Etwas verfeinerter und in ihrer Virtualität noch überspannter kommen imaginäre Welten daher, wie Simone Schneider (33) sie in „Orwell“ konstruierte. Armin Petras brachte das im Mai letzten Jahres in Mannheim zur Uraufführung, alle Figuren bewegten sich genau konstruiert in einem mit äußerstem Stilwillen gestalteten Kunstraum. In dieser Reihe steht auch „Foraminifere“ von Alexander Müller-Elmau, seines Zeichens Bühnenbildner von Hans-Ulrich Becker, der denn auch brav das Stück seines Bühnenbildners auf die Bühne brachte. Wie Schneider, die sich in eine geklonte Orwell- Welt des nächsten Jahrtausends phantasiert, bewegt Müller-Elmau sich in die Zukunft einer entropierten Unterwasserwelt. Wer Dialoge hören will, wird enttäuscht, man fragt sich bei solchen Stücken, ob sie als Hörspiele nicht besser wären. Was auch für Tim Krohns Stück „Die apokalyptische Show von den vier Flüssen Manhattans“ gilt, das im März 1995 in Darmstadt nur deshalb das Licht der Bühne erblickte, auf daß es fortan dort nicht mehr gesehen werde.

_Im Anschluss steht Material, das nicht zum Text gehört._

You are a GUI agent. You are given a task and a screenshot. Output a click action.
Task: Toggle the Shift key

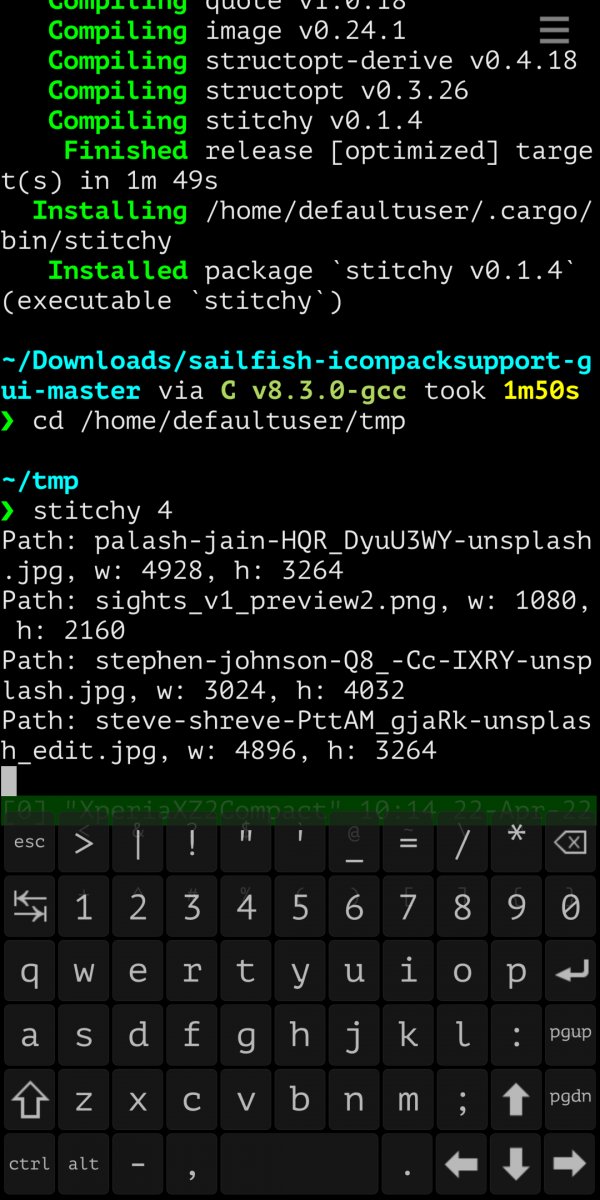pyautogui.click(x=29, y=1099)
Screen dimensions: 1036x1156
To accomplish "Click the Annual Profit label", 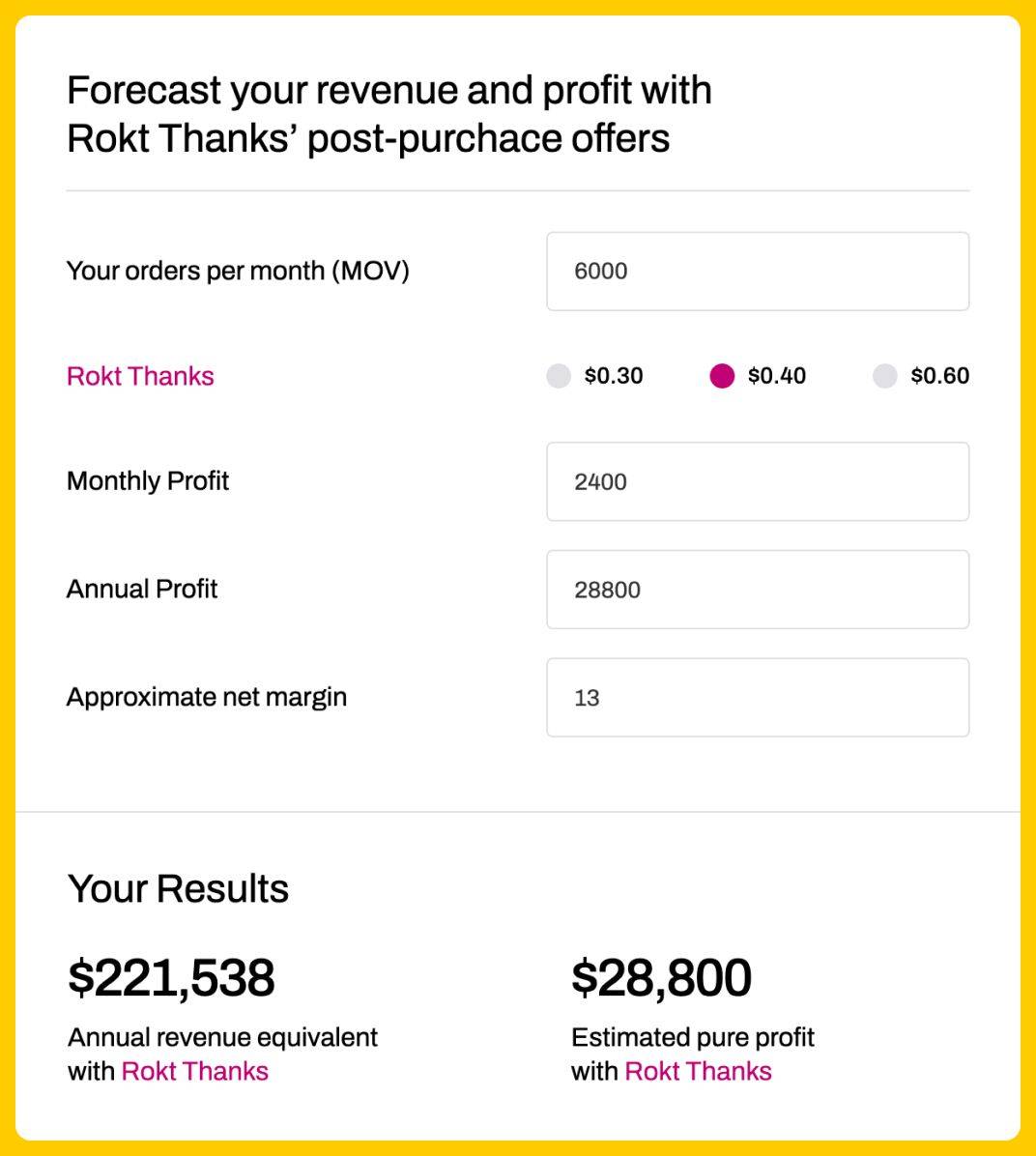I will [142, 589].
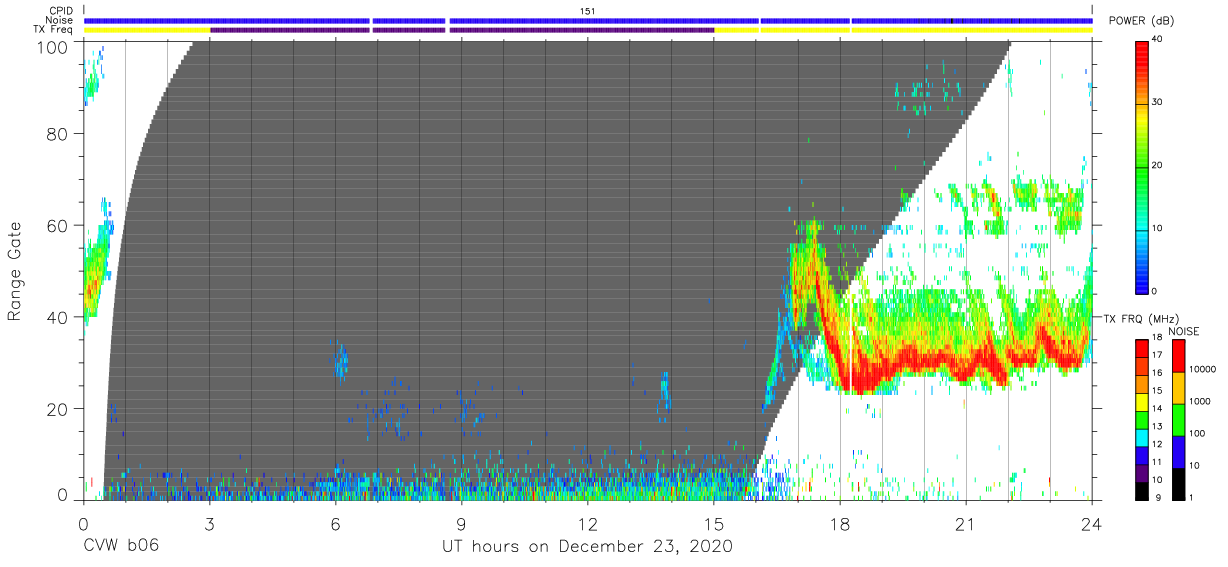Click the green scatter patch near gate 90
1228x567 pixels.
(x=926, y=92)
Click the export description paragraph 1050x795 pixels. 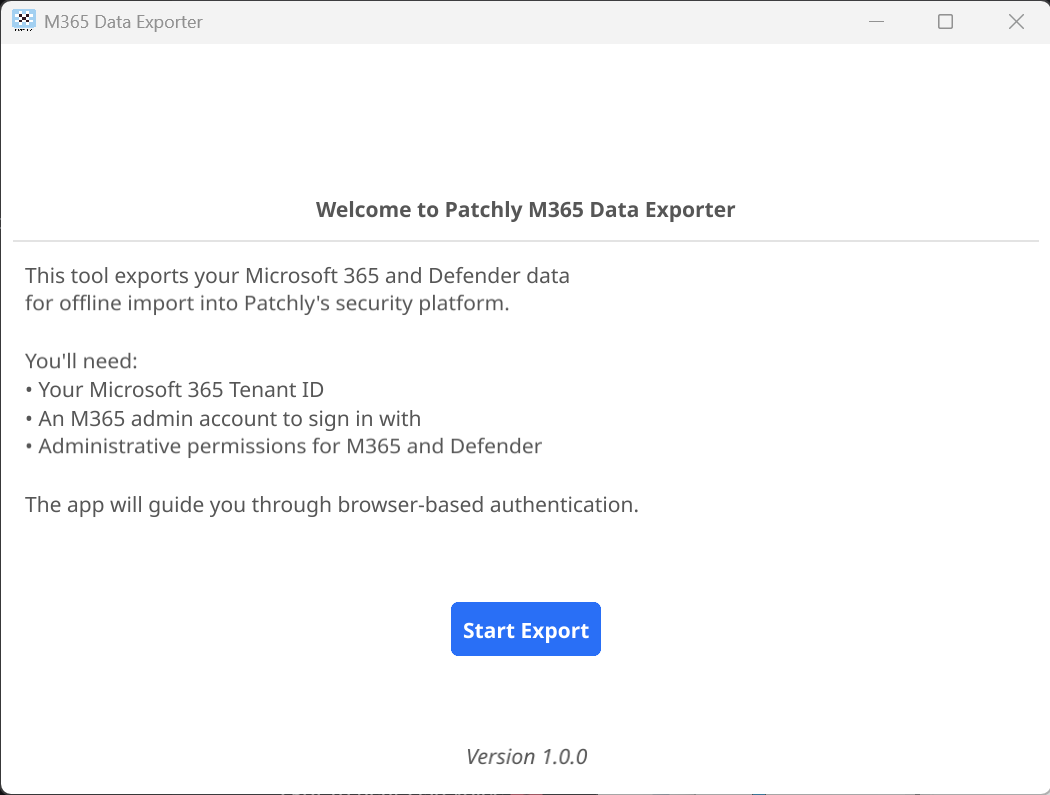tap(298, 288)
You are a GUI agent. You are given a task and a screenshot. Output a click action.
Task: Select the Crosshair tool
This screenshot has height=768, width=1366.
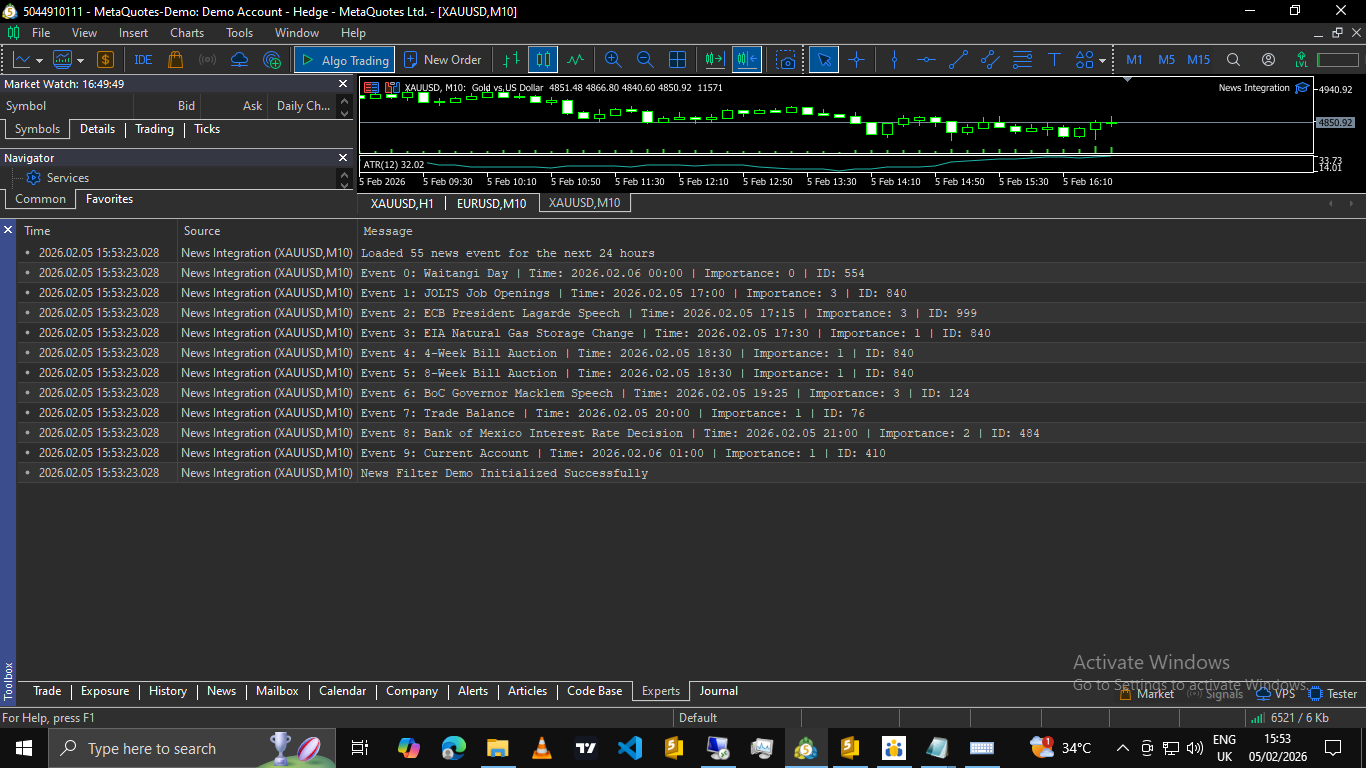pyautogui.click(x=856, y=59)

Eine auf den ersten Blick raffiniertere Variante des neuen Zombiespiels auf deutschen Bühnen, die allerdings auch nicht weit führt: Die Virtualität des Theater- und Kulturbetriebs selbst in den Blick zu nehmen. Den jüngsten Versuch in diese Richtung unternahm Helmut Krausser (32), der nach seinem aufsehenerregenden Debüt mit „Lederfresse“ gerade mit seinem Zweitling in Darmstadt strandete. „Spät Weit Weg“ heißt der Jux, den er sich machte. Ernsthaft ein Theaterstück wollte er nicht schreiben und auf keinen Fall Konfliktpotentiale dialogisch gestalten.

VII.

Auch interessant in diesem Zusammenhang, aber keineswegs als Fluchtbewegung zu verstehen: Christoph Marthaler. Sein Siegeszug im deutschen Stadttheater ist unter anderem auch dadurch zu erklären, daß er auf nonverbaler Ebene genau das liefert, was viele Theaterautoren dialogisch nicht mehr zu liefern bereit sind. All das zum Beispiel, was sich zwischen Menschen abspielt, die sich auf der Straße begegnen, ihre Sprachlosigkeit und daß sie dann doch plötzlich munter drauflosplappern (bei Marthaler singen sie), um unter der Hand denn doch zu offenbaren, was sie im Innersten bewegt.

Dafür einen dialogischen Ausdruck zu finden will heute anscheinend nicht mehr gelingen. Nicht verwunderlich also, daß die stärksten Theatertexte der letzten Jahre fast ausschließlich Bühnenmonologe waren, in denen ein Schauspieler eine einzige Bühnenfigur als Bündel aus Sprache, Verkümmerungen, Leidenschaften und unterschwelligen Absichten vorführen konnte. Man denke an Rainald Goetz' „Katarakt“, Klaus Pohls „Selbstmord in Madrid“ und Herbert Achternbuschs „Meine Grabinschrift“.